UDOSTĘPNIONY FRAGMENT
******

U mnie wyżej niż Walking dead sezon 1.
Po 2010 roku jedyne gry, które oceniam na notę 10 to
Life is Strange 2015, Wiedźmin 3 2015,
The Last of Us 2013, GTA V 2013, Uncharted 4 2016.
To chyba dobra rekomendacja.
Piszę tego posta bo sie zawiodłem na tej "grze". Zakupiłem ją żeby pograć w coś naprawde dobrego bo czasu coraz mniej. Taka ocena i takie recenzje nie pozbawiały złudzeń. Niestety trudno nazwać to grą. To jakby przeglądanie slajdów. Jeżeli jakaś gra miałaby byc wyznacznikiem liniowości to ta jest na 1 miejscu. Po prostu dramat. Ta produkcja nie dostarcza żadnego wyzwania graczowi. Daje jednak zawyżoną ocenę bo na plus bardzo dobra muzyka i scenariusz który mlodszej części widowni (graczom?) może przypaść do gustu. Poniżej 10 zł można jednak zaryzkować i kupić i następnie pooglądać serial naciskajać przyciski myszy przy każdej scenie.

******

ZAPISANE DANE
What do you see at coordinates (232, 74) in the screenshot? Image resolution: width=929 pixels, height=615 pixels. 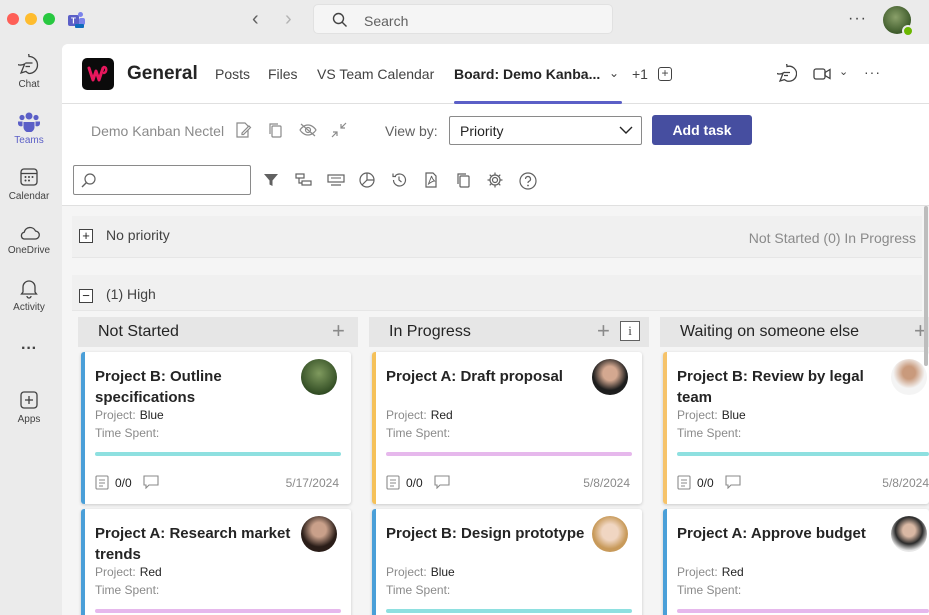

******

ZADANIA DO WYKONANIA
[1] Na podstawie fragmentu z opiniami o grach wyjaśnij w jednym do trzech zdań, dlaczego autor wpisu zaczynającego się od słów „Piszę tego posta” wystawia grze zawyżoną ocenę.
[2] Powtórz dosłownie z fragmentu z opiniami o grach wszystko od słów "U mnie wyżej" w dół aż po słowa "Uncharted 4 2016.".

WYNIKI
[1] Autor wystawia zawyżoną ocenę, ponieważ na plus zalicza grze bardzo dobrą muzykę. Docenia też scenariusz, który może przypaść do gustu młodszej części widowni.

[2]
U mnie wyżej niż Walking dead sezon 1.
Po 2010 roku jedyne gry, które oceniam na notę 10 to
Life is Strange 2015, Wiedźmin 3 2015,
The Last of Us 2013, GTA V 2013, Uncharted 4 2016.